There will be people, even well-off people in the nice granite suburbs of Aberdeen, who will get that argument and it’s one of the reasons the SNP, in private, would have preferred Boris Johnson to stay on and keep on giving. But it’s when the arguments turn to the potential benefits of independence that we have the same old questions, in Glasgow, Aberdeen, or anywhere else. Ms Salih says the oil price has recovered. She also says Scots will get their share of their pensions and there won’t be an issue at the border. The problem is: I’m not sure I believe her.
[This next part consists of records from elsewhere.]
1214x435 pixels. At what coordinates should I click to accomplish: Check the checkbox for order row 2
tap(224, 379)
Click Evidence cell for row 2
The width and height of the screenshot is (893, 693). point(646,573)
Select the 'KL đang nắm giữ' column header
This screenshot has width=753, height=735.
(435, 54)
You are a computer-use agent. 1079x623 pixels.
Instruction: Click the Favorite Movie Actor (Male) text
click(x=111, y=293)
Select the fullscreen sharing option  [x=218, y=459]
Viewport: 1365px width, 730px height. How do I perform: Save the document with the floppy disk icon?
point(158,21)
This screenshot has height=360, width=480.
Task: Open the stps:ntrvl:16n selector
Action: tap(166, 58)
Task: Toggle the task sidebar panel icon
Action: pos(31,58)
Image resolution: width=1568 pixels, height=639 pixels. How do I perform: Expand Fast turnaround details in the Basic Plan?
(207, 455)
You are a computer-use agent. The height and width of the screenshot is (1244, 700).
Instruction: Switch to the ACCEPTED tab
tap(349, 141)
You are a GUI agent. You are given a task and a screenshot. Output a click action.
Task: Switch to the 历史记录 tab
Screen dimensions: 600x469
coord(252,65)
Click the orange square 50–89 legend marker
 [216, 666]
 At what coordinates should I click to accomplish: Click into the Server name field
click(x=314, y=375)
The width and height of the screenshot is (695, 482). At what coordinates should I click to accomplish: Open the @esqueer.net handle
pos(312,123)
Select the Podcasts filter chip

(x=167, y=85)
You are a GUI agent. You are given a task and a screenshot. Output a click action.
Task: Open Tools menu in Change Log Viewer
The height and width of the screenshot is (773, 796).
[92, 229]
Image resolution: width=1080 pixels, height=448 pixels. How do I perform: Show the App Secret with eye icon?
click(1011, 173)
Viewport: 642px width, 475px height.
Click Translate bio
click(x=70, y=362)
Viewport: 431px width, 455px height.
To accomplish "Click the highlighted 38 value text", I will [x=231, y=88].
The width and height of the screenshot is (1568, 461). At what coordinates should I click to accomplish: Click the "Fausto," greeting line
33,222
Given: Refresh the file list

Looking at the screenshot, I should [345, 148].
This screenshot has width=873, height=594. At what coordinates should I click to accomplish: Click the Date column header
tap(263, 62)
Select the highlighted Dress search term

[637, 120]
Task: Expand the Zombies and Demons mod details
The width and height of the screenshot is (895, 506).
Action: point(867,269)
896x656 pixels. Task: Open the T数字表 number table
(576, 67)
In a way, this is the Glasgow problem that the Yes campaign has. As far as I can see, it has largely won its case in Glasgow and Dundee and in places where there is a higher than average degree of deprivation. It may also explain why they are ahead with young people because young people have less money and, to them, pensions are theoretical things that don’t matter yet. They have nothing to lose so what the heck.

However, the problem for the Yes campaign is that Glasgow, and Dundee, and young people, represent only certain aspects of Scotland. Remember that in Aberdeen only 40% voted Yes. In Edinburgh it was even lower at 38%. Perth: 39. Stirling: 40. These are the cities that Roza Salih would like the SNP to focus on if there is another referendum and to an extent she’s right. If you don’t win over Edinburgh, Aberdeen and Perth, you’re not very likely to win the vote.

The question is though: even if the SNP were to relentlessly focus on the cities that said No, as Ms Salih would like, there isn’t much evidence that the party has the arguments that will make the cities say Yes. Every time I go back to my home town, it strikes me how much I have become used to Glasgow and the way many Glaswegians think. It can give you a false impression of the rest of Scotland. You can be blinded by the Yes badges and the flags. But Glasgow is not the whole story. Glasgow is not the whole of Scotland.